### Your task
If a line in the records below holds the word "computer", copy it.

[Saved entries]

▬▬▬▬▬▬▬▬▬▬

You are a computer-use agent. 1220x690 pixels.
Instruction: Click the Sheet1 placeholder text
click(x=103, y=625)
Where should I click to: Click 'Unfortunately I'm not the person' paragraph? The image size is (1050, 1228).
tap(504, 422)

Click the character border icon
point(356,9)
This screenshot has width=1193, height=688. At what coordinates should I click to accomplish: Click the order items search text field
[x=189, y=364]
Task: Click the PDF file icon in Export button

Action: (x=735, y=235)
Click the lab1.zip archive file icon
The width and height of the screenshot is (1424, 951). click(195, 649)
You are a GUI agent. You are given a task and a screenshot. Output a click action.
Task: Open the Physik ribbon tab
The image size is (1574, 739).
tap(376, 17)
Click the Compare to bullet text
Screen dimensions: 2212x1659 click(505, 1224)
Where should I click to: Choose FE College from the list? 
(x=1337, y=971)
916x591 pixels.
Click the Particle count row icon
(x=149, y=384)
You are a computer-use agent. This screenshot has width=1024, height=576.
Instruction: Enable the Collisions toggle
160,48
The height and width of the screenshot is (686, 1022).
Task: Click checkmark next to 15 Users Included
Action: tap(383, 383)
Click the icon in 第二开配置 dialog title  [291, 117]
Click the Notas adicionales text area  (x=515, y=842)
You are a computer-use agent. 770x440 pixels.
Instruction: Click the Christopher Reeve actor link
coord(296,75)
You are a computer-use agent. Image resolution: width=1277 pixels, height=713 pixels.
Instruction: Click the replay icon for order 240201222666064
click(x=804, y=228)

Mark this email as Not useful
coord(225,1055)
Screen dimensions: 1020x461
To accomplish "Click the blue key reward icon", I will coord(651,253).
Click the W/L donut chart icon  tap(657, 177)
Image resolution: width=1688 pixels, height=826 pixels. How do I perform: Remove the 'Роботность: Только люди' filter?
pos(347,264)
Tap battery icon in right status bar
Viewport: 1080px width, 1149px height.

▬▬▬▬▬▬▬▬▬▬

### Task response
You are a computer-use agent. 1220x690 pixels.
You are a computer-use agent. This screenshot has width=1024, height=576.
You are a computer-use agent. 770x440 pixels.
You are a computer-use agent. Image resolution: width=1277 pixels, height=713 pixels.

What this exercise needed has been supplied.